The Cuba Embargo, Colombia Trade and Human Rights in Mexico Are Suddenly Major Issues in the US Presidential Campaign
By Al Giordano
Special to The Narco News Bulletin
May 22, 2008
For eight years this newspaper has reported thousands of stories from Latin America that were ignored or distorted by commercial media in the United States, and rarely mentioned by its politicians. One of the only beneficial side effects of US President George W. Bush’s unsuccessful war in Iraq is that his administration had less time and fewer resources than previous administrations had to impose their invasive doctrines and policies on the Western Hemisphere.
During the Bush years, through democratic election after election, the peoples of most major Latin American countries – with the deplorable exceptions of Colombia and Mexico –moved forcefully toward more authentic democracy and increased protection of human rights. The distracted Bush administration has opposed Latin American democracy at every step, but with some exceptions, mostly with rhetoric and not deeds.
The exceptions, however, have been extreme and ugly: The US has continued to send billions of dollars in military aid, armament, mercenary organizations and herbicides to the corrupt narco-state of Colombia, an intervention begun by the Clinton administration in 2000 and continued by Bush.
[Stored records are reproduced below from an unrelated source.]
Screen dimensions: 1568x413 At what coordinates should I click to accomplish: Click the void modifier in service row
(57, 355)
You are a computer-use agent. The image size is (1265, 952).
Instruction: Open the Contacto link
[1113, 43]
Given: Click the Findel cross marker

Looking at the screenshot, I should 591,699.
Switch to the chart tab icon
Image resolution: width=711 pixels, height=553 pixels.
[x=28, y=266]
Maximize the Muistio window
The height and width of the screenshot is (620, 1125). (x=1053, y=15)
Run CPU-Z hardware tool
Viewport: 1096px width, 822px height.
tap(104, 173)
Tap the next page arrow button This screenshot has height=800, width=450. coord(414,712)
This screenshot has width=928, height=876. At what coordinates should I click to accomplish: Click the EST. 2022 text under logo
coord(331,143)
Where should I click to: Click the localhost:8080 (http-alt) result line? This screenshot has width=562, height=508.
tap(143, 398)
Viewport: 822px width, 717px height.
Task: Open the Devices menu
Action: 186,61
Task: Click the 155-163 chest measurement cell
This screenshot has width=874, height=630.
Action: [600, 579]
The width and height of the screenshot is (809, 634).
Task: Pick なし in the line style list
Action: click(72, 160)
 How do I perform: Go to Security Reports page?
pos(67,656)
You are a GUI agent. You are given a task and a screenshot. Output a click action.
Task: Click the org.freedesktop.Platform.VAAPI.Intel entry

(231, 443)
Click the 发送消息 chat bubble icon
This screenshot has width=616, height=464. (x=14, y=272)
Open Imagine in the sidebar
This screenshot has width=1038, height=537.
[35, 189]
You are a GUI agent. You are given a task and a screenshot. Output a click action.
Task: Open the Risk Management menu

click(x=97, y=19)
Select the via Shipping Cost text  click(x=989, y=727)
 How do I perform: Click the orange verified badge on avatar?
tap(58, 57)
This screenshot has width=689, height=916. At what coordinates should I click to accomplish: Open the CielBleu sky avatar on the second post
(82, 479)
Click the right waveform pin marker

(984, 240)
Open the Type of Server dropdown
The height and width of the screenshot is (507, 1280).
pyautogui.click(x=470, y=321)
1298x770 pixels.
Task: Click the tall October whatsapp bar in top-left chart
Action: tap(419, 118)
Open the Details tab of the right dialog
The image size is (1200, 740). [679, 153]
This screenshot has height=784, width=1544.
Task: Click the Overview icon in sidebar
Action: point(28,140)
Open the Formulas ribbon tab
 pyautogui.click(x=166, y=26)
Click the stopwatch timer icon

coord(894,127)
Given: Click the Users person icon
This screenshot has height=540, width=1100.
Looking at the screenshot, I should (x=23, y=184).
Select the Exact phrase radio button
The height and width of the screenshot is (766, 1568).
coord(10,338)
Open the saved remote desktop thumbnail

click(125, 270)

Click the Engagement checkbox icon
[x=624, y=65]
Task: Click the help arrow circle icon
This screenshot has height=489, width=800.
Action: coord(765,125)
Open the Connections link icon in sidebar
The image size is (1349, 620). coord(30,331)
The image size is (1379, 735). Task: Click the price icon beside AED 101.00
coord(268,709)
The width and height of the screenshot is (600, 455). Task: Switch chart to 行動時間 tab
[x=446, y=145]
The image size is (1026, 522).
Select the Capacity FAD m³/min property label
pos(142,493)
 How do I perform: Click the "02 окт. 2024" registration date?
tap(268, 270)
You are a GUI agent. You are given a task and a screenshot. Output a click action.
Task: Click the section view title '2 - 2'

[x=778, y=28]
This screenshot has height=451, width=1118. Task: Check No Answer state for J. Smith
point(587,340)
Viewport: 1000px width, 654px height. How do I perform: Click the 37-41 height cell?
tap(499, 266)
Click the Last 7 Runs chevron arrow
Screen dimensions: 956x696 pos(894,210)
The White House now seeks to replicate the Colombian repression in the territory of its closest neighbor through Plan Mexico. Washington tried to give oxygen to a military-and-media coup d’etat attempt in Venezuela in 2002, only to be rebuked by that country’s people and 32 nations in the Organization of American States.
But until recently, the opposition Democratic Party in the United States had been joined at the hip with its Republican rivals, united in support of impositions toward other American nations. In the 2004 presidential campaign, Democratic nominee John Kerry – his foreign policy advisor team weighted down by the likes of Rand Beers and other former Clinton and Bush administration officials – basically said “me, too” to the attempted demonization of Venezuela’s Chavez, and did not distance his positions from those of President Bush on Plan Colombia, the Cuban embargo, trade policies, the drug war, human rights or any other major US policy regarding Latin America.
In the absence of such differences, there was little to no debate in the US media about the country’s heavy-handed stances toward its Latin American neighbors. For the past 28 years, through the administrations of Reagan, Clinton and two Bushes, failed and harmful policies have remained stagnantly in place.
But suddenly, everything has changed: Latin America is now on the front burner in the US presidential election that will climax with a vote in November.
Suddenly, a Real Debate
When the history of the 2008 presidential campaign in the United States and its impact on Latin American policy is written, July 23, 2007 will be looked back upon as the turning point. That’s when one of eight Democratic presidential candidates answered a question during a debate and indicated that he would be willing to hold face-to-face meetings with US-shunned world leaders, including President Hugo Chavez of Venezuela and then-leader of Cuba, Fidel Castro.
That candidate – whom few thought last July that he could win his party’s nomination – was savagely criticized by his chief rivals for that openness: the frontrunner among them, Senator Hillary Clinton, called him “naïve and frankly irresponsible.” The young challenger – Senator Barack Obama – didn’t wilt or buckle under the pressure: he stuck to his guns, defended and advocated for that new diplomacy, and proceeded to roll out other policy positions – such as easing the four-decade US embargo of Cuba – that his chief rival refused to embrace.
When the presumptive Republican nominee for president, Senator John McCain, attacked Obama anew this week, The New York Times recalled the genesis of the dispute:
The jumping off point for the debate has continued to be Mr. Obama’s response at a Democratic debate last year in which he said he would be willing to sit down without preconditions with the leaders of certain countries, including Cuba and Iran. The response exposed him to repeated broadsides, at first from Senator Hillary Rodham Clinton, his Democratic opponent, and now Mr. McCain.
Fast forward to the present: nine months later, Obama is the presumptive nominee of his party for the presidency. And although the attacks on his breaks with longstanding US policies toward Latin American failed to derail him on the road to the Democratic nomination, the Republican McCain has now re-launched those same attacks all over again.